Melissa Lantto has a compelling post over at Retracing Roots about perceiving some self-destructive behaviors (such as alcoholism) within her adopted Sami community, and tying them to the indigenous experience of assimilation.
This comes close to home for me, having discovered that within the same family line (from Swedish Lapland), I am the descendant of both whiskey merchants and Laestadian clergy. Laestadius was the 19th century half-Sami religious leader who demanded complete temperance from his followers, and is alternately credited for preserving Sami culture and criticized for burying it under a severe, fundamentalist doctrine.
Sami or not, we are each of us descended from the colonizer and the colonized. Does our heritage inform our current choices? Can we reconcile competing narratives? What stories do we share with our children?

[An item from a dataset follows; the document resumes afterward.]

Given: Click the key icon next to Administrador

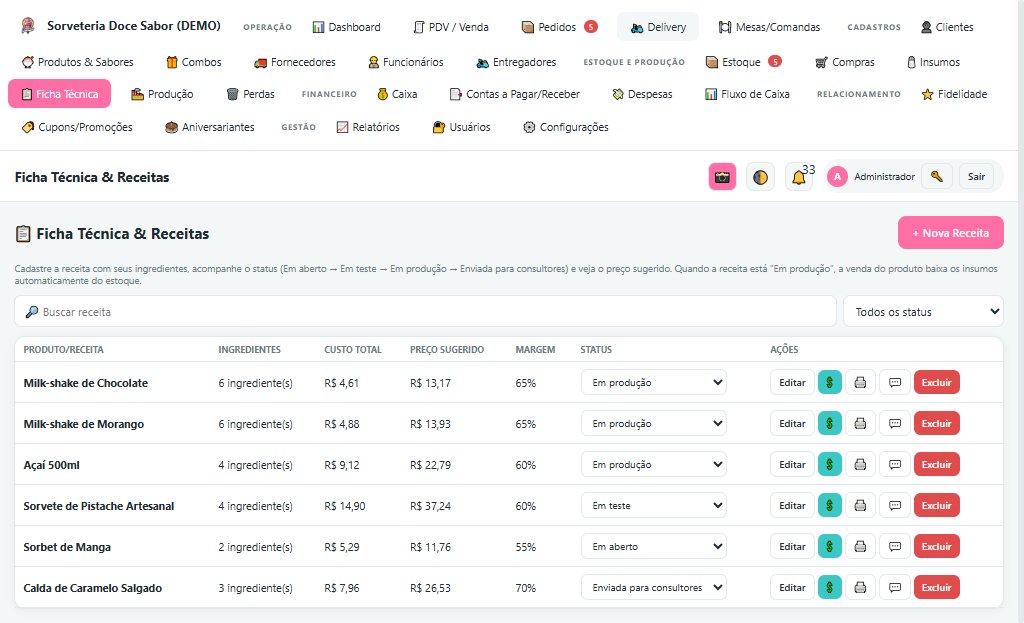Looking at the screenshot, I should click(936, 176).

In what culture do we located our “pride”?
Samuel Balto, 1898 in a photo by Čáliid Lágádus via Norske Polarhistorie
It has been over 30 years that I learned about the “family secret” of my Sami heritage.
In about 1978, my mother’s cousin, May, called to ask for photos, since she was making a trip to Karasjok. Married to a Japanese-American over family protests, I answered that I didn’t think they would be interested, since my mother had always said that my grandparents would have been upset over this marriage.

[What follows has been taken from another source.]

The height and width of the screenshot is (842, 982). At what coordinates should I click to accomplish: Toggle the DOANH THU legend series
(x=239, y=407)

“There are some things you don’t know about yourself . . . “
May responded “Well, there are some things you don’t know about yourself,” and proceeded with the story of the Sámi who came to the United States in 1898, hired to teach the Alaskan Eskimos reindeer husbandry. In that group were my great-grandparents, Anders and Marit Balto, their daughter, my Aunt Mary, and great-uncle, Sam Balto, foreman of the Sámi group. Well I thought this was exciting and exotic, especially after being a “European mutt” amongst a wonderful Japanese family of Samurai heritage.